The Dodd-Frank Wall Street Reform and Consumer Protection Act

This act is a federal statute that is a product of the financial regulatory reform agenda of the U.S. congress. Barack Obama signed it on July 21st 2010. It was proposed to the House of Representatives by Barney Frank and to the Senate Banking Committee by Chris Dodd in December of 2009. It was formed in response to the recent recession (which some blame on lax federal financial regulations) and is the most drastic transformation of the U.S. financial regulation system since the Great Depression. It affects every federal agency of financial regulation and many other facets of the financial services field.

The goal of the act is stated as follows "To promote the financial stability of the United States by improving accountability and transparency in the financial system, to end 'too big to fail', to protect the American taxpayer by ending bailouts, to protect consumers from abusive financial services practices, and for other purposes." The act is divided into 16 titles. The changes promote transparency and transfer power from certain existing agencies, such as the U.S. Securities and Exchange Commission (SEC), Federal Reserve (known as the Fed)and teh Federal Deposit Insurance Corporation (FDIC). New agencies were created as part of the Act, including the Office of Financial Research and the Bureau of Consumer Financial Protection. There are no longer exemptions for investment advisers with small client bases seeking to escape regulation. Likewise, certain entities that aren't technically banks but act as such will be regulated as if they are banks. The Act's complete historical significance has not yet been fully realized, as it has been in effect for less than a year.

The Act has also increased the rights of whistleblowers. The US government loses millions of dollars annually to corporate fraud. It relies on brave employees or otherwise knowledgeable whistleblowers to step forward and report any deception to the SEC. This new provision in the Act applies only to individuals with knowledge concerning businesses that must report to either the SEC or the US Commodity Futures Trading Commission (CFTC). The reward given to these individuals ranges from 10 - 30% of any sum above $1 million collected from the wrongdoer in a judicial action. The whistleblower, in order to claim the reward, these three conditions must be true: 1.) the relator informed the SEC or CFTC with the details of fraud 2.) The knowledge must have been acquired through independent analysis or otherwise be unique to the whistleblower 3.) The government could not have been aware of the fraud through other avenues. At the conclusion of the case, the SEC or CFTC has the authority to determine the amount of reward for the whistleblower, based on the value of the information or amount of aid given. A further provision allows the whistleblower to conceal his or her identity until the reward is secured. In this case, he or she would file a claim through a lawyer and only be revealed once the recovery became certain. 

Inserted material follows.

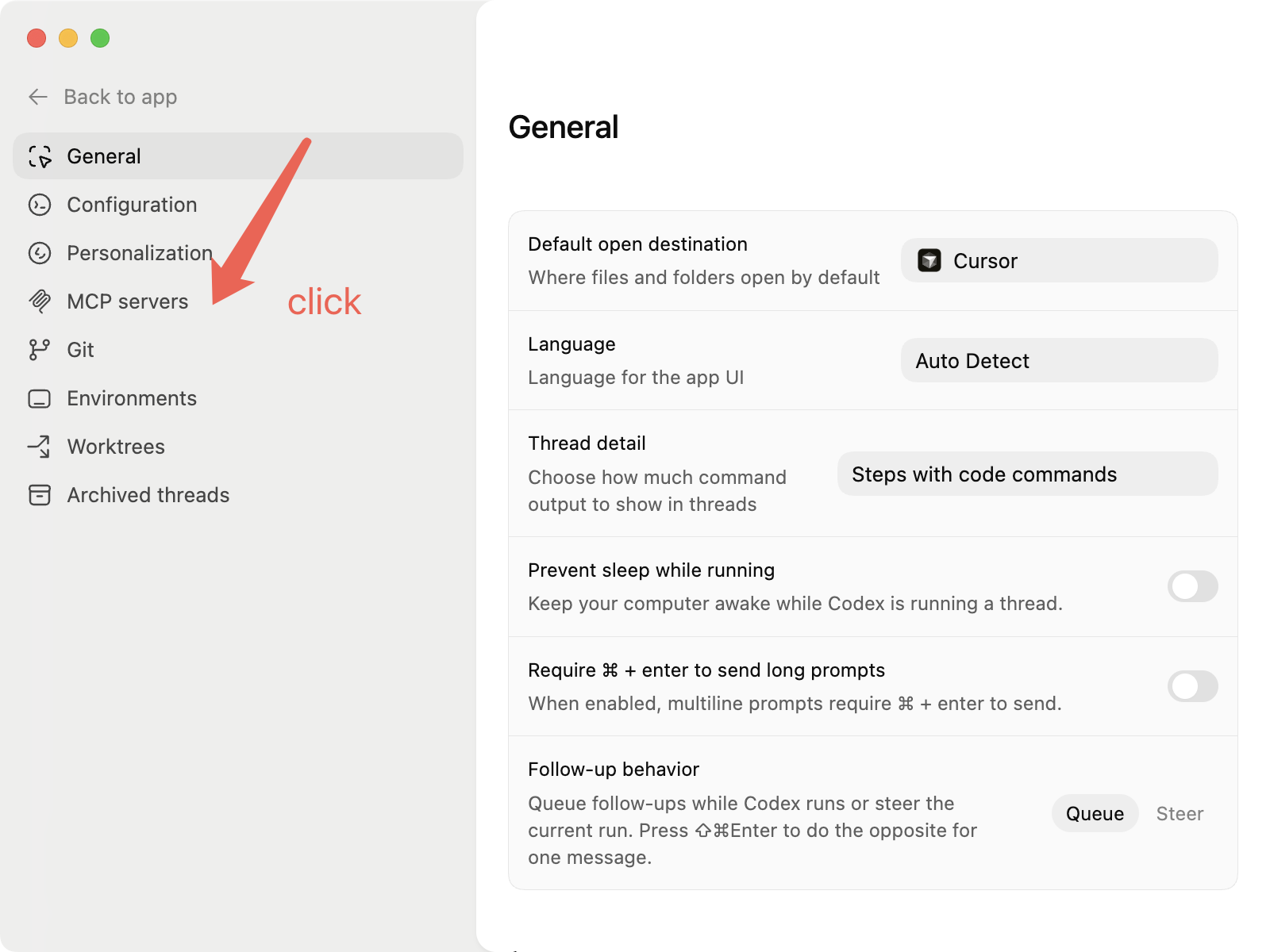Click the Git branch icon
The height and width of the screenshot is (952, 1270).
click(40, 350)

This provision in the Act was inspired by the False Claims Act, the original qui tam provision. However, there is a pertinent distinction to be made between the two acts. the False Claims Act pertains only to financial fraud perpetrated with injury to the government. The Dodd-Frank Act, on the other hand, is much more broad, applying to financial fraud by a business that reports to the SEC or CFTC. Additionally, the Dodd-Frank Act allows individuals with many more relationships to the company to report a whistleblowing claim (i.e. employees, suppliers, board members or even customers).